Wednesday, June 16, 2010

2010 World Cup: Get this party started

So 16 games down and the first round of group matches complete.

Time to call the 2010 World Cup a disaster? No. People probably will but it's still to early to write off the entire tournament.

A few random thoughts:

Lack of goals: The lowest ever number of goals for the first 16 games of a World Cup - and a dearth of exciting fixtures.

Not that it has been without merit. Germany were impressive in demolishing a poor Australian side. North Korea - suddenly everyone's favourite rogue state - served up a treat against Brazil in a fascinating clash of tactics. Spain and Switzerland did much the same this afternoon.

Why? Maybe the tactics have been too negative, teams too scared of losing the first game. Certainly a lot of players have looked nervous and the uniformity of tactics is bound to result in more stalemates than we would want to see.

There is, of course, a difference in playing to your strengths and being overly cautious. Thus North Korea and Switzerland can thrill us with their defensive game while Italy and England just look jittery and dull, mistaking caution for a reliable gameplan.

There's only so many variations on 4-5-1 with worried looking players you can endure before you ask yourself why you're wasting the summer watching extravagantly rewarded players pretending to be in the SPL.

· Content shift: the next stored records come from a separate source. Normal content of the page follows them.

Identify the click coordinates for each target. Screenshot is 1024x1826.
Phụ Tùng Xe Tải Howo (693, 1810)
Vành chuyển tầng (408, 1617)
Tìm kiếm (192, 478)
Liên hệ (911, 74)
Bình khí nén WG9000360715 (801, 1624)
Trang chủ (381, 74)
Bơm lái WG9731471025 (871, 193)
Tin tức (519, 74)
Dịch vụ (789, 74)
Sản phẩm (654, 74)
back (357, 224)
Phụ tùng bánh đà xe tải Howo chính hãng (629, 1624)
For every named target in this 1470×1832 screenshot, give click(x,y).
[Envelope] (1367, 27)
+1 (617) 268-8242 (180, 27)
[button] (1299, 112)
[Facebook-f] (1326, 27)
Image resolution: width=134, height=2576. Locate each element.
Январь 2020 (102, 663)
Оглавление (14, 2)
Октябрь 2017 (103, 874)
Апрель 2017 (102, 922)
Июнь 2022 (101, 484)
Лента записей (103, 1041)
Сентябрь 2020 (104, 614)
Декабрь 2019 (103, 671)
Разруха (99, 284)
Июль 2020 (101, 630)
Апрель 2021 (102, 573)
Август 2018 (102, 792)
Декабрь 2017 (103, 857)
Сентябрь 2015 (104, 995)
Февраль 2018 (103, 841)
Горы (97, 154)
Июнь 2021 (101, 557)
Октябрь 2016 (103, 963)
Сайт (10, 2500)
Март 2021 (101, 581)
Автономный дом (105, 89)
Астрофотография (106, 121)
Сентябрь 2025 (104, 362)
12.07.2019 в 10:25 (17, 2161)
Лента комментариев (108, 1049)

Maybe throughout football there is now an imbalance between the fear of losing and the desire to win, it's just concentrated at the World Cup.

Over the course of the next two games we'll see which of the big teams can shake off the torpor and start to perform. That should liven things up.

The ball: Shut up about the ball. As Chris Waddle said on Radio 5 Live this evening it remains a football. Not square, not a rugby ball. Not a balloon. Most of these players have been training with it for the best part of a month or longer. Stop moaning. If it was as bad as they say surely it would favour attackers. The lack of goals suggests the ball is not the problem.

The hosts: Spaces in the stadiums are not pleasant to watch. Anecdotally it sounds like South Africa is getting behind the World Cup. But actually going to the games is too expensive for the majority. That's a problem that FIFA should have addressed. So far the predictions of anarchy and rampant crime seem wide of the mark. South Africa isn't letting anyone down.

The TV coverage: Awful. The BBC remains ahead - especially online - but winning with a team that includes the smug Gary Lineker, the lazy Alan Hansen and the irritating John Motson is a fairly hollow victory. It's probably not cheering anyone up when they realise how hugely well paid Adrian Chiles has been for committing career suicide in moving to ITV. Radio 5 Live remains a cut above.

What's next?: Hopefully less moaning. Time for a lot of teams to get over the nerves, shed the negativity and do something. That should mean that the football improves. If it doesn't then we might see some surprising teams in the second round. Either way it's going to be more interesting than the first six days would suggest.

South Africa v Uruguay this evening is the perfect place to find the spark we need.